I took part in a panel and also presented a three-hour overview of Hadoop. There were some good questions thrown at the panel but more interesting was the discussion over the three sessions. Before each presentation, I ran an informal survey of the room to get a sense of audience and there was an even mix of complete novice, those new to Hadoop and experienced practitioners.
Each session had lively discussion and great engagement. There were three segments to the presentation: Hadoop market overview, Intro to Hadoop, Hadoop usage patterns. I would also say that, in general there were three key points that the audience really seemed to focus on.
Forest/Trees :: Distribution/Project
There are Hadoop distributions and there is the Apache Hadoop project.
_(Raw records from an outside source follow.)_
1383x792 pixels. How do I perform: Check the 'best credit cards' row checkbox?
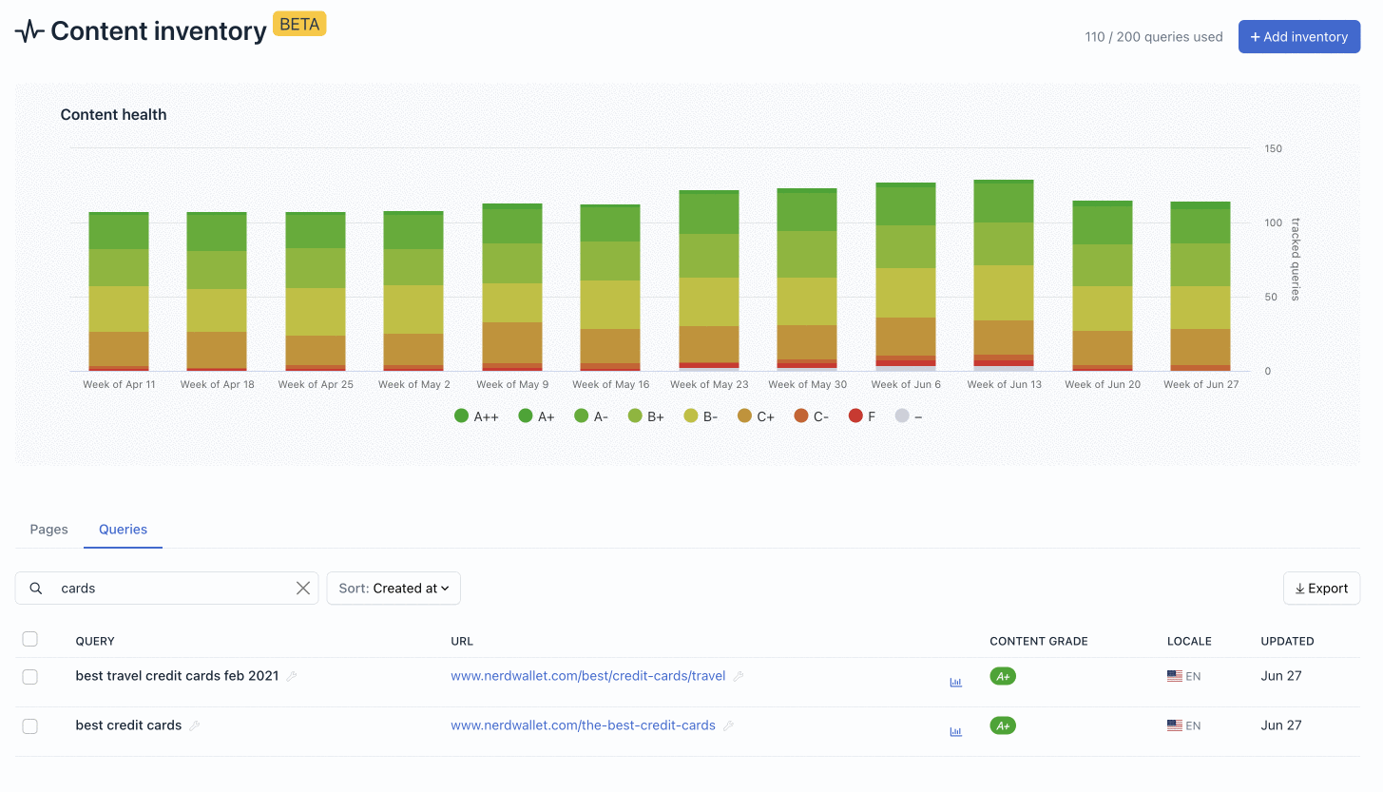click(x=29, y=725)
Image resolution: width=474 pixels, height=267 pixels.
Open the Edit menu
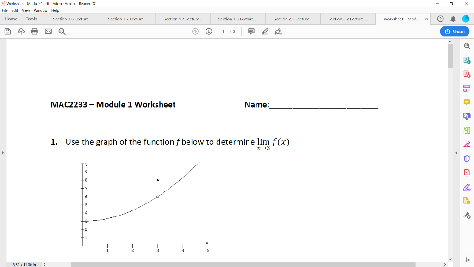pyautogui.click(x=15, y=10)

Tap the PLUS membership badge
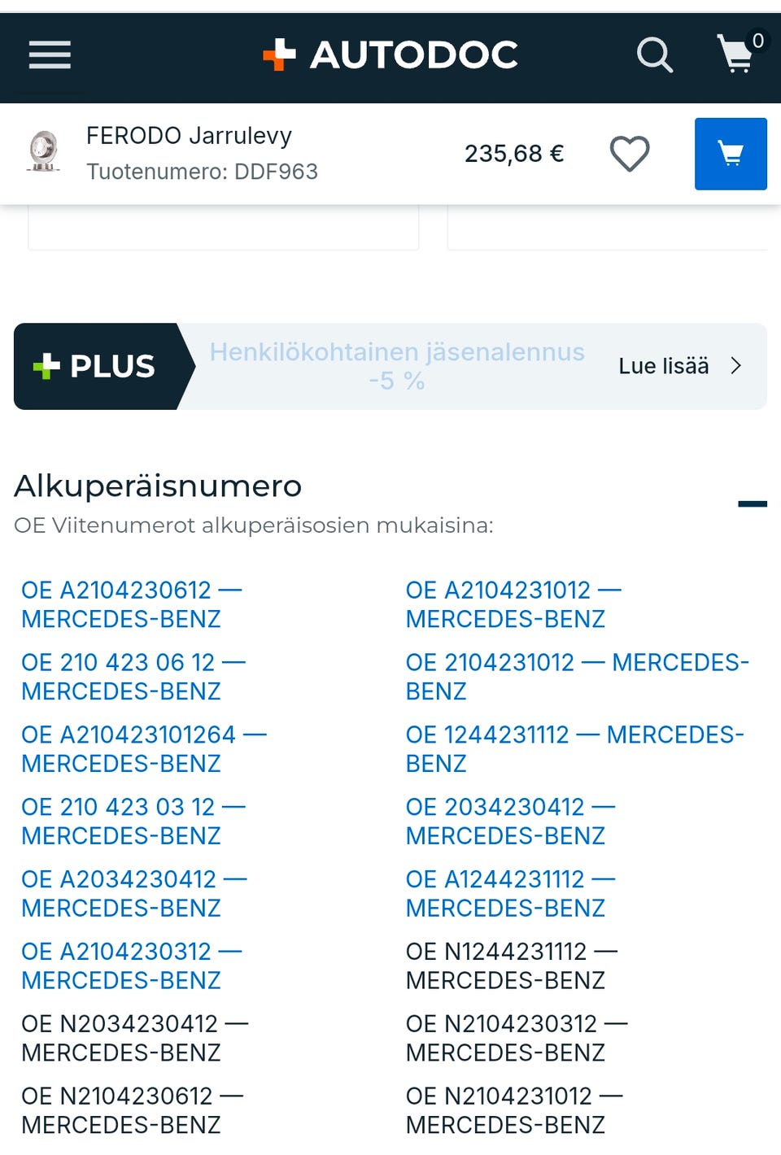pos(98,366)
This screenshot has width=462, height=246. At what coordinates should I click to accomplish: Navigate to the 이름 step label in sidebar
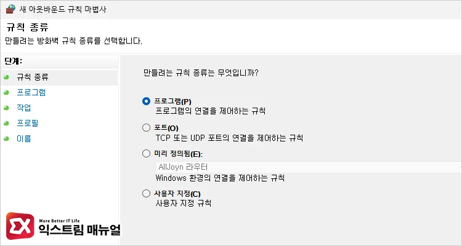pyautogui.click(x=24, y=139)
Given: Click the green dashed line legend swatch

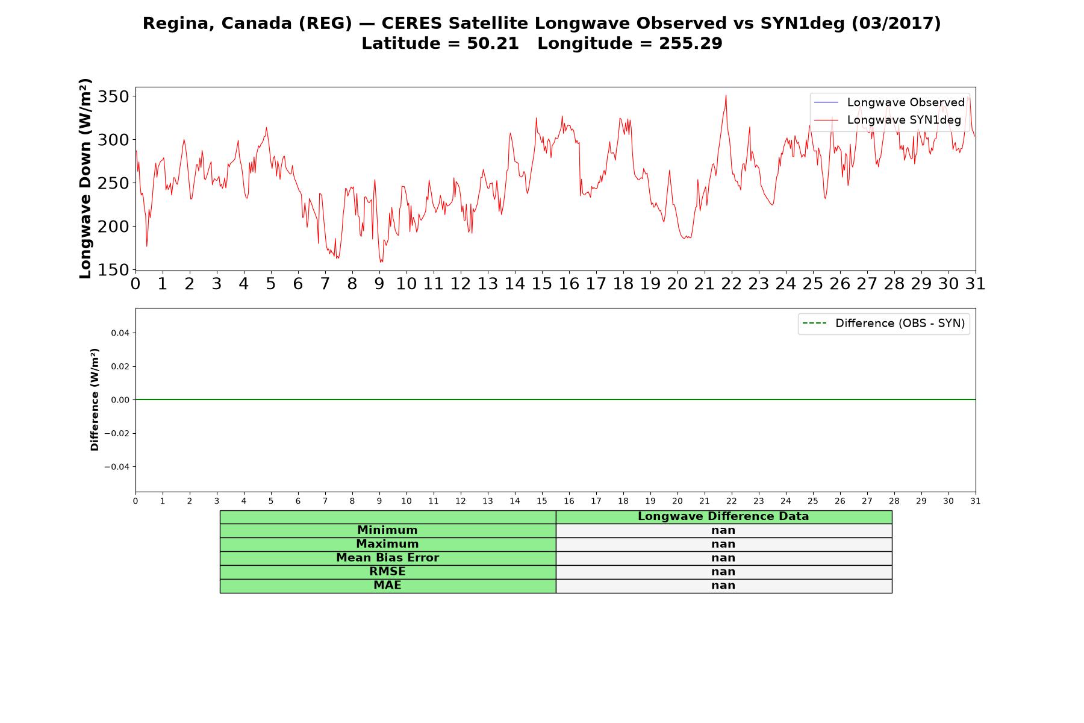Looking at the screenshot, I should click(815, 324).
When you are new to this world and learning through all the media, you can get lost in this terminology and the clarification of this point seemed important to the some of the Dataweek crowd.
The conversation went a little like this… the Apache Hadoop project comprises MapReduce and HDFS. Sometimes we refer to this as “core Hadoop” as it is the central focus of a Hadoop project. It provides redundant and reliable storage and distributed processing or compute. In order for Hadoop, the project, to become a more complete data platform, we, the community have created several related projects that make Hadoop more useful and dependable. When we package these projects (Hive, HBase, Pig, HCatalog, Ambari, ZooKepper, Oozie, etc…) with core Hadoop, this becomes a “distribution”.
A distribution came about because each project has its own release cycle and getting the right versions together is sometimes difficult. Also, a distribution will package the projects and provide an installer to make deployment much easier.
Insatiable Thirst for Use Cases
Design Patterns by Gamma et al. has and always will be one of the best developer books written. I like design patterns because they take a lot of data and boil it down to naturally occurring state. They make sense of chaos.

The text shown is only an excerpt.